▸ ASSIGNMENT:
One exact copy of the listing is needed. It should contain no pictures.

▸ PROVIDED MATERIAL:

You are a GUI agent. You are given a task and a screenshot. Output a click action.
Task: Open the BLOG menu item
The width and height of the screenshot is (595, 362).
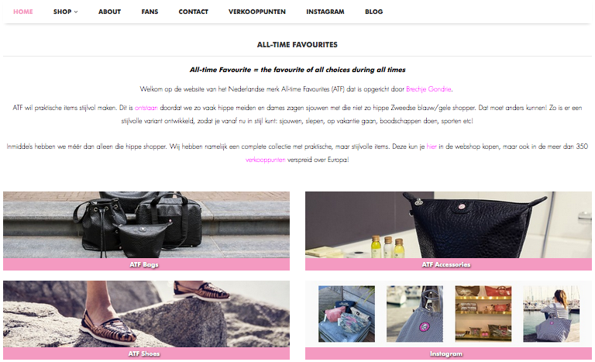(373, 12)
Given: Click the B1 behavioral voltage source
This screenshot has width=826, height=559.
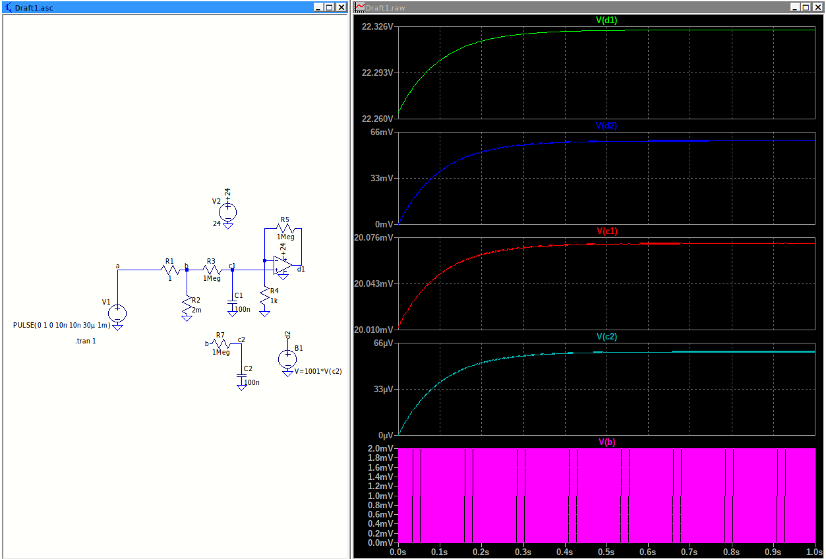Looking at the screenshot, I should click(x=287, y=359).
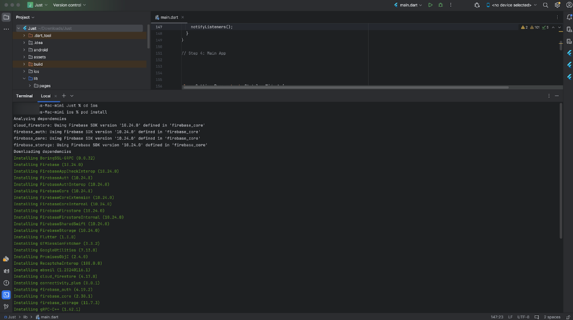Expand the android folder in project tree
The height and width of the screenshot is (320, 573).
24,50
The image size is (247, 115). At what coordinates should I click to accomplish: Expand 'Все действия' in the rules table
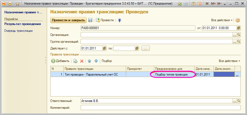[x=229, y=61]
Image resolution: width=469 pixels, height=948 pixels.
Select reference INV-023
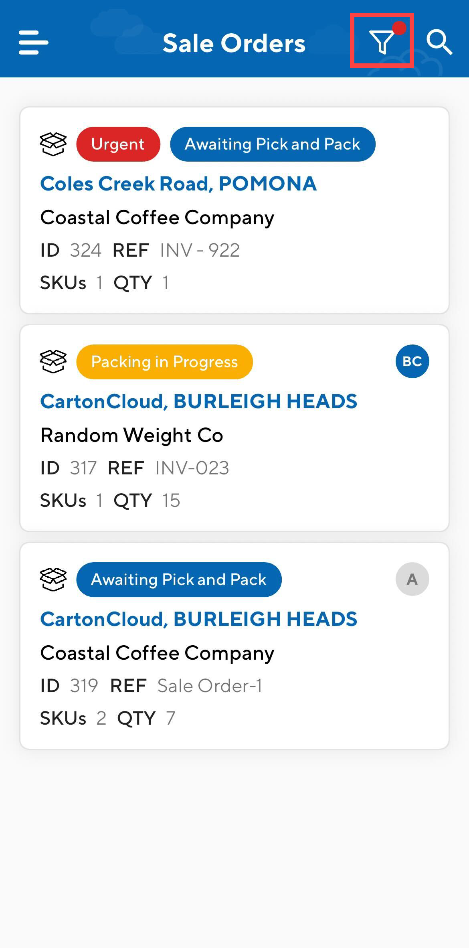(x=192, y=468)
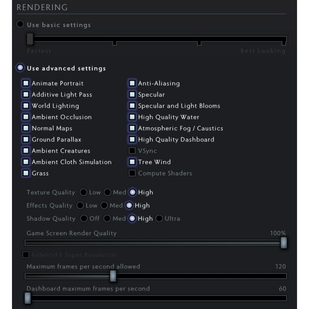The image size is (309, 309).
Task: Set Effects Quality to Med
Action: 104,205

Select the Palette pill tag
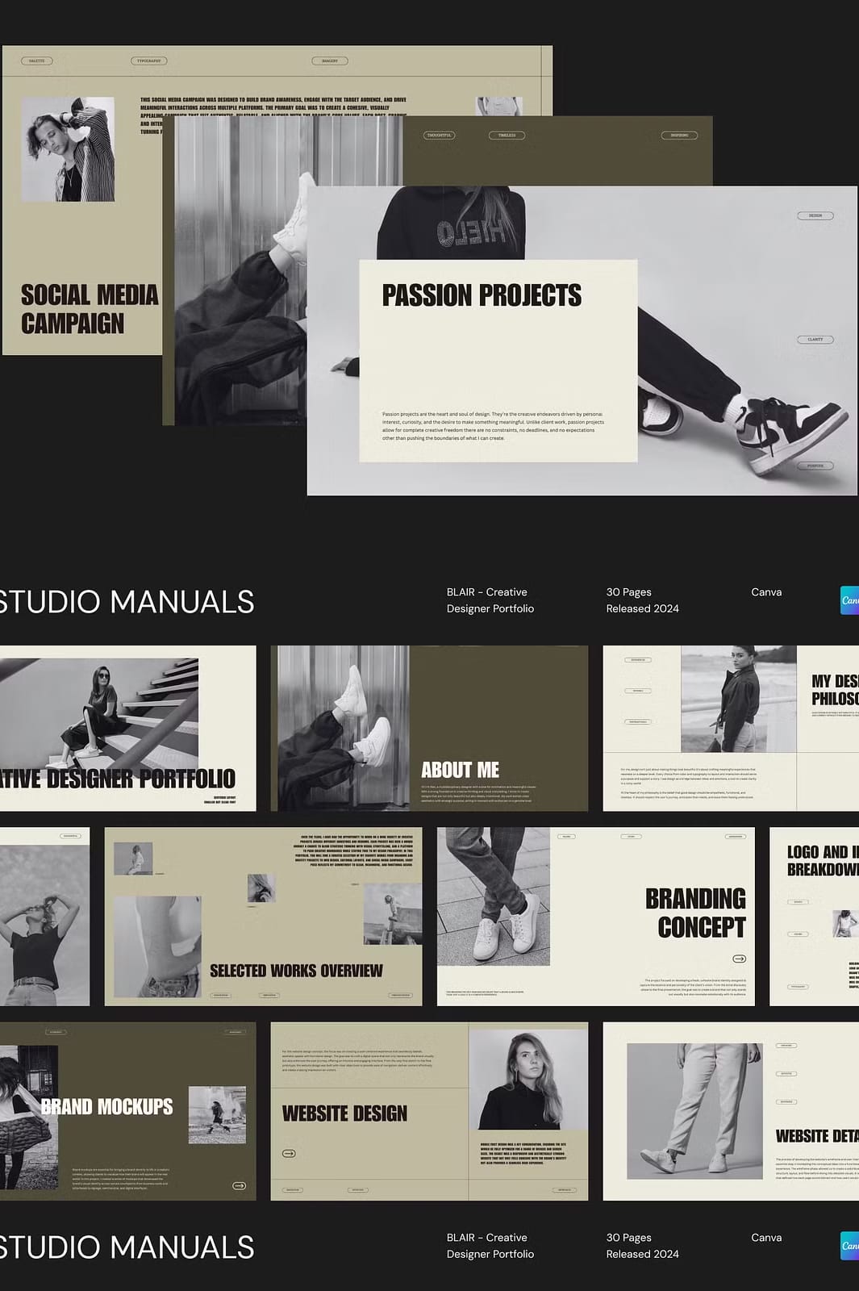pyautogui.click(x=37, y=61)
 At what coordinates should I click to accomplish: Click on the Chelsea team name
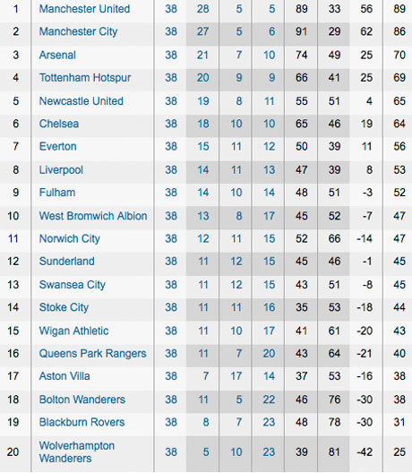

▸ ANSWER AREA:
You are a GUI agent. You are given a task and a screenshot. Output a click action.
Task: Open the BLOG menu item
The width and height of the screenshot is (595, 362).
(373, 12)
Given: Click the B1 behavioral voltage source
This screenshot has width=826, height=559.
Looking at the screenshot, I should click(x=287, y=359).
Expand the android folder in project tree
The height and width of the screenshot is (320, 573).
24,50
The image size is (247, 115). At what coordinates should I click to accomplish: Expand 'Все действия' in the rules table
[x=229, y=61]
Image resolution: width=469 pixels, height=948 pixels.
Select reference INV-023
(x=192, y=468)
The image size is (309, 309).
Task: Set Effects Quality to Med
Action: 104,205

Select the Palette pill tag
pyautogui.click(x=37, y=61)
 At what coordinates should I click to accomplish: Click on the Chelsea team name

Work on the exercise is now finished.